:: Exercise brief ::
Report each line of the entries that contains the word "computer", copied in full.

Stored items:
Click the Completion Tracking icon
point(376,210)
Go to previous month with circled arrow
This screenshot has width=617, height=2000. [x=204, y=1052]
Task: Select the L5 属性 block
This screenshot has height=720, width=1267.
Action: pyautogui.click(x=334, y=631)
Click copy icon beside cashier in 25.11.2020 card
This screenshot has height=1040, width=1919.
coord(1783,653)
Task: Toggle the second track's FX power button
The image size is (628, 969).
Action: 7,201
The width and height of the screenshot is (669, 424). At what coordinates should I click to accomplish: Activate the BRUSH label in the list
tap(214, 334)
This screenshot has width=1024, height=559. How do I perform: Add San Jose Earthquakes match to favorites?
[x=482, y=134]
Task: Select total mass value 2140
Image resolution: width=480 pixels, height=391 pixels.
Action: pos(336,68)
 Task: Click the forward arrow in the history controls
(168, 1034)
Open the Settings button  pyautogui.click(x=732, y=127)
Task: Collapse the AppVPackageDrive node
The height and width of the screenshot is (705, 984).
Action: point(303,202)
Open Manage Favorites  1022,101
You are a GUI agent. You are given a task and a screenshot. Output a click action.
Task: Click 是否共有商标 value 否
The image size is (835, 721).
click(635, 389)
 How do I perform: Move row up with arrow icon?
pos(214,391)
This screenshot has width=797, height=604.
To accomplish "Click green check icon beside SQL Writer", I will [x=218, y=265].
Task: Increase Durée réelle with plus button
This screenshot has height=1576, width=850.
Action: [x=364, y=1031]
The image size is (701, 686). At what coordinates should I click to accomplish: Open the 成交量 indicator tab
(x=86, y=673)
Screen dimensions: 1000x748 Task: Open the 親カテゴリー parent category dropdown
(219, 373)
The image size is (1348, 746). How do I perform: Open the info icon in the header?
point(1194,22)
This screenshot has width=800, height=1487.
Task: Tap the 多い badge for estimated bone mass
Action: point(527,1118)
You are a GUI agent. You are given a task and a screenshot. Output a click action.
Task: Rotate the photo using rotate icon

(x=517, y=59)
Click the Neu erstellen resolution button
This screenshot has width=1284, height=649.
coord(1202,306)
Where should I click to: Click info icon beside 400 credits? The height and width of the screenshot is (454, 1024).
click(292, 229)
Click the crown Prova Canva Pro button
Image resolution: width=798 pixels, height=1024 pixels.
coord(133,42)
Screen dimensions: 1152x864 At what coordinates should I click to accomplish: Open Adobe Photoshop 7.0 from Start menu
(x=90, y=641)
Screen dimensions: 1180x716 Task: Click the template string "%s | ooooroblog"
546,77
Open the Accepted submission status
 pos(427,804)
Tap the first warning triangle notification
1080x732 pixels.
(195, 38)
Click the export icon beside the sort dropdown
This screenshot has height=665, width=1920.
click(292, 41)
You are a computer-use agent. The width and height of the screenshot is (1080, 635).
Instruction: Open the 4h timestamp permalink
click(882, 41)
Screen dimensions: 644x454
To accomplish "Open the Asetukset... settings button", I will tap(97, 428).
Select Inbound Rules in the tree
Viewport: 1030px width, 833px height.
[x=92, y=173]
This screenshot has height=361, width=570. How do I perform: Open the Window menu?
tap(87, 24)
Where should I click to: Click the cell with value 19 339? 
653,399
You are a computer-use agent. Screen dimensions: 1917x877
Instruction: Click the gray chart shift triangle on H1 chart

:: The completed task ::
You are a computer-use agent. The width and height of the screenshot is (1080, 635).
You are a computer-use agent. Screen dimensions: 1917x877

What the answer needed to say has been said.